Huntsvillians come in many flavors; transplants, Army brats, retirees, natives and people like me; I’m a sixth-generation native. As you may know, that’s a pretty uncommon story around here.
I’m such an endangered species, I guess you could call me a “Rocket City Platypus”. Come to think of it, I might insist on it. But I digress…
Even though I’ve been around these parts forever, it used to sort of be my job to know such things, and I spend a fair amount of time out enjoying all the things Huntsville has to offer, there is one thing I never quite understood; what’s with all the historical societies?
Great news! I did the homework, so you don’t have to. Here’s the deal.
Their mission statement says, “We promote the preservation of historic sites, buildings, houses and neighborhoods in Huntsville and Madison County, Alabama. From the courthouse square to rural farmhouses, historic places make our community a better place to live, work and play.” This all true. But, they’re also responsible for some fun activities you can enjoy right now.
- These are the folks behind Harrison Brothers Hardware, the oldest continually-operating hardware store in Alabama. Located on the downtown Huntsville courthouse square, it’s a great place for Huntsville souvenirs, local art, vintage toys and housewares.
- Coming soon: They’ve also created the Finding Huntsville: A Kid-Friendly Field Guide to Huntsville’s Historic Architecture activity book for learning more about the art of architecture in our city.
- New this year, they’ve worked with three super-talented local artists to create the Color Me Huntsville coloring book featuring lots of beautiful Huntsville landmarks.
About HMCHS: “The members of the Historical Society are dedicated to preserving the past to enrich the future through local education and preservation. Recently the Society has partnered with UAHuntsville, adding an element of youthful enthusiasm to our history.”
- They meet each quarter at the Huntsville Public Library and always welcome visitors to attend.
- You know those distinctive metal historic markers you see all around the county? The Historical Society does these too! As if they planned it that way, right in time for the Alabama Bicentennial this year, they turned those iconic markers into trails just for me and you! Madison County Marker Challenge
Get out there and learn your local history by visiting the Historical Markers of Madison County!
Their mission: “The Normal Historic District Preservation Association (NHDPA) is a non-profit organization whose mission is to facilitate the preservation and revitalization of Alabama A&M University National Historic District and other historic artifacts of the University. The Normal Historic District is located on the campus of Alabama A&M University in Normal, Alabama. ”
- Keep an eye on this group! They’ve done African-American History Bus Tours and other such events in the past. I hope we see more opportunities like this soon.
Photo Courtesy of NHDPA
What they say: “Established in 1822 when the city of Huntsville purchased two acres of land from Leroy Pope, Maple Hill Cemetery now extends over 76 acres and houses the graves of many historic and political figures. Located in the heart of downtown Huntsville, from Wells Avenue south to McClung Avenue, it includes more than 80,000 graves. More than 1,600 grave markers have been restored to date thanks to your generous donations to the annual Cemetery Stroll and your participation in the Angels of Maple Hill Cemetery.” Maintaining the beauty and legacy of Maple Hill Cemetery is now the charge of the Huntsville Pilgrimage Association.

**Written exercise 1:**
Translate this sentence from the post on Huntsville's historical societies into Spanish: "They meet each quarter at the Huntsville Public Library and always welcome visitors to attend."
**Written exercise 2:**
Copy out the part of the post on Huntsville's historical societies starting at "Their mission statement" and ending at "toys and housewares.".

**Material provided:**
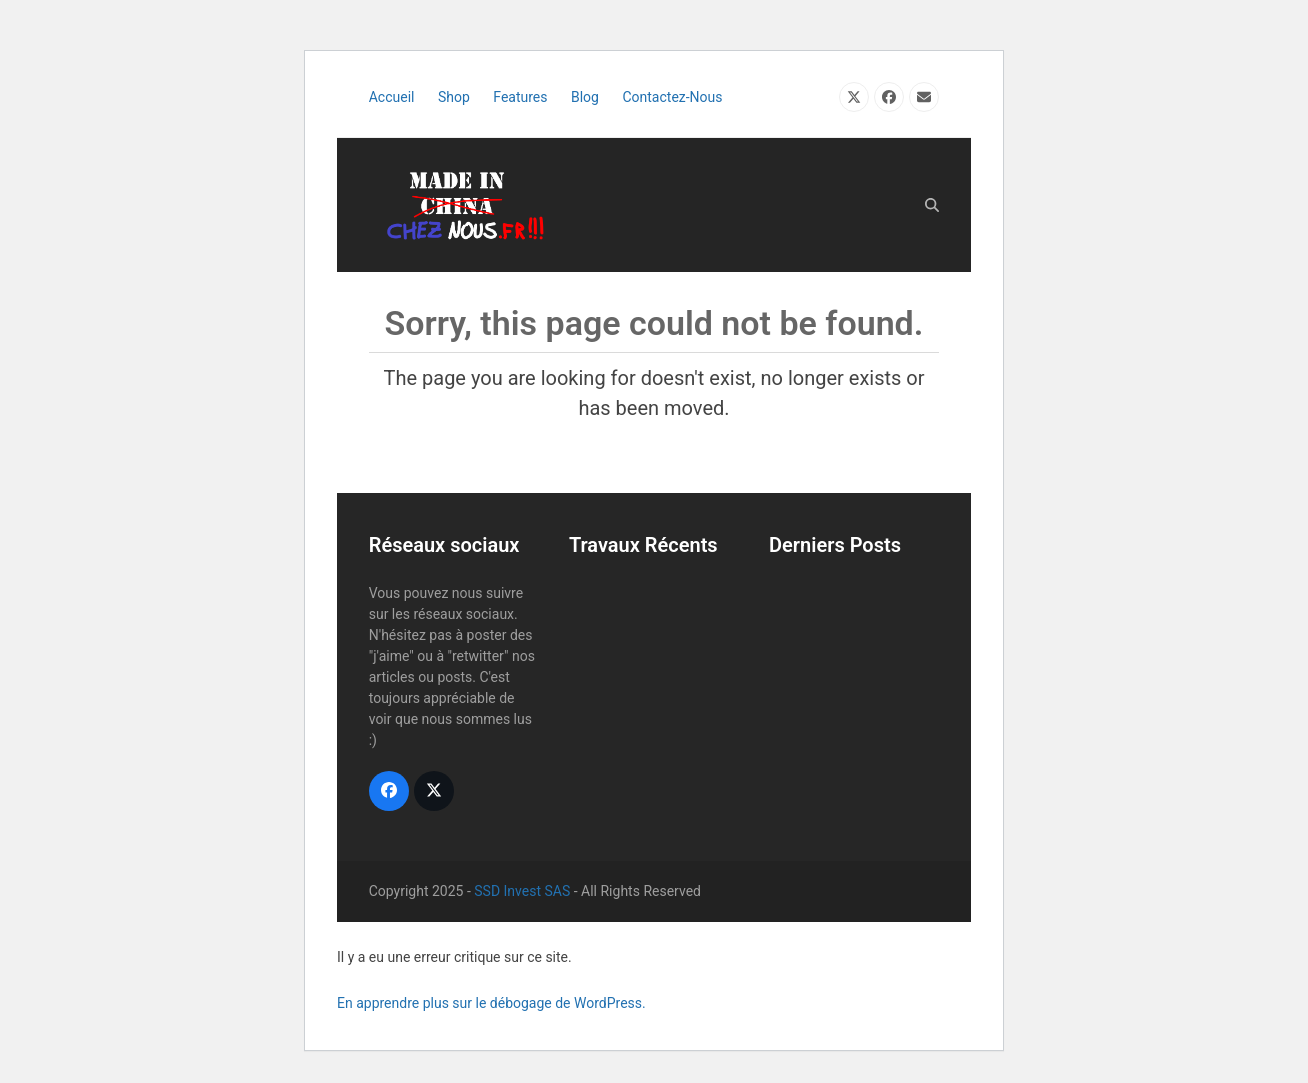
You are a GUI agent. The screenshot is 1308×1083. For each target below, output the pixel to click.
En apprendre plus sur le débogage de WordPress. (491, 1003)
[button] (932, 205)
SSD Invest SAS (522, 891)
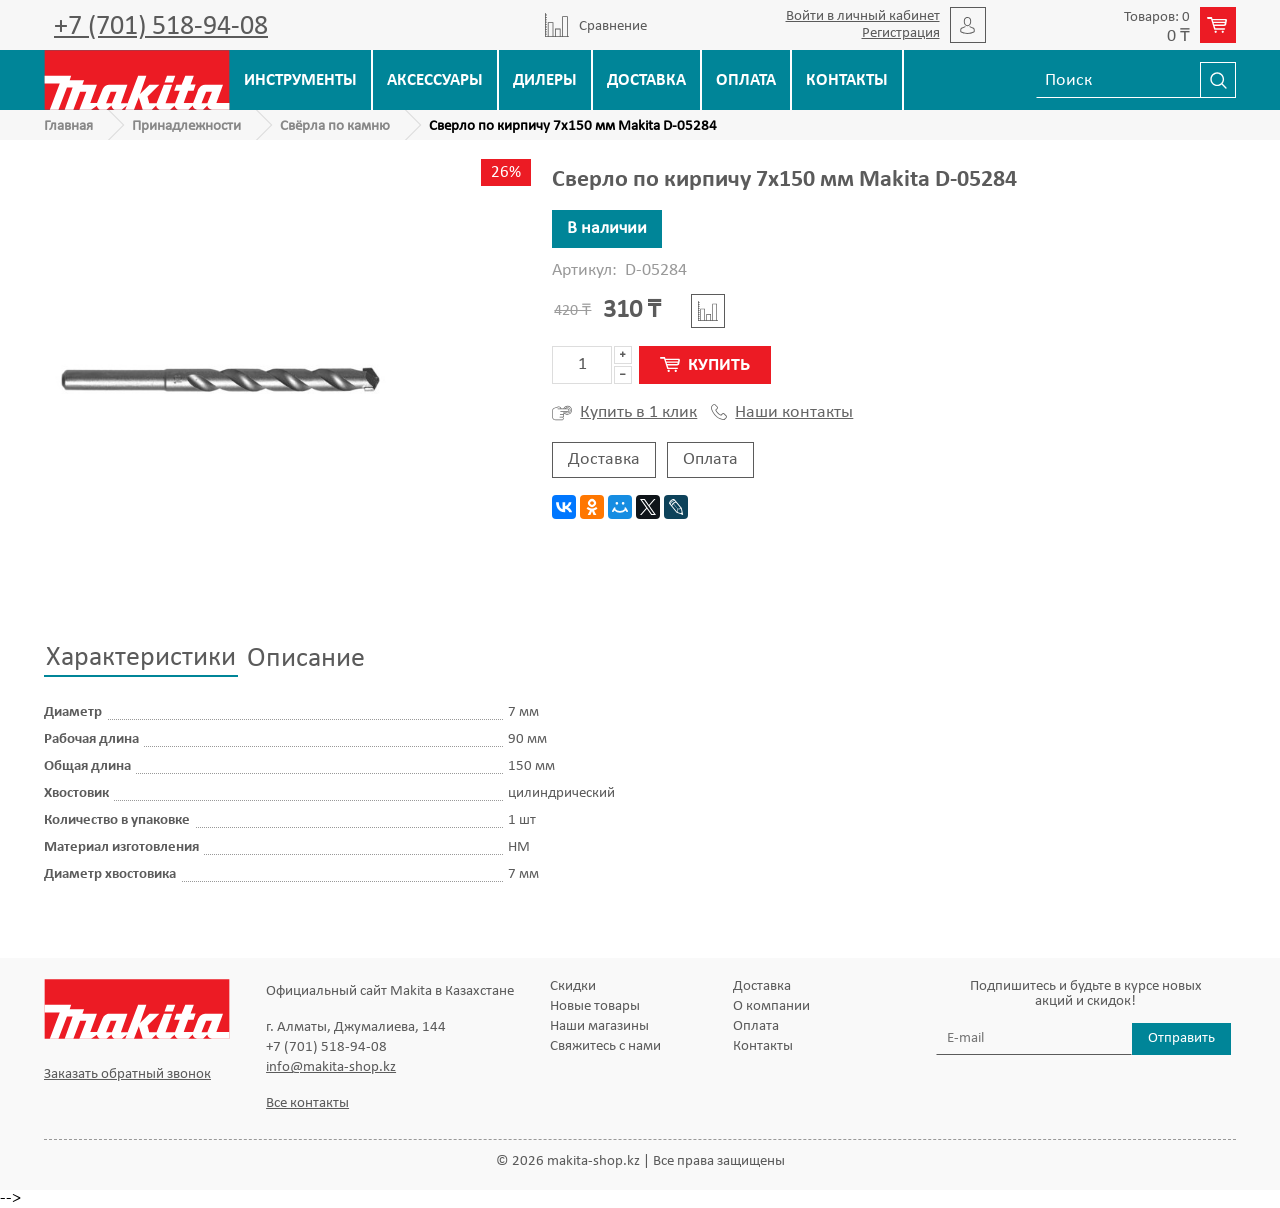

**Result 1:**
Se reúnen cada trimestre en la Biblioteca Pública de Huntsville y siempre dan la bienvenida a los visitantes que deseen asistir.

**Result 2:**
Their mission statement says, “We promote the preservation of historic sites, buildings, houses and neighborhoods in Huntsville and Madison County, Alabama. From the courthouse square to rural farmhouses, historic places make our community a better place to live, work and play.” This all true. But, they’re also responsible for some fun activities you can enjoy right now.
- These are the folks behind Harrison Brothers Hardware, the oldest continually-operating hardware store in Alabama. Located on the downtown Huntsville courthouse square, it’s a great place for Huntsville souvenirs, local art, vintage toys and housewares.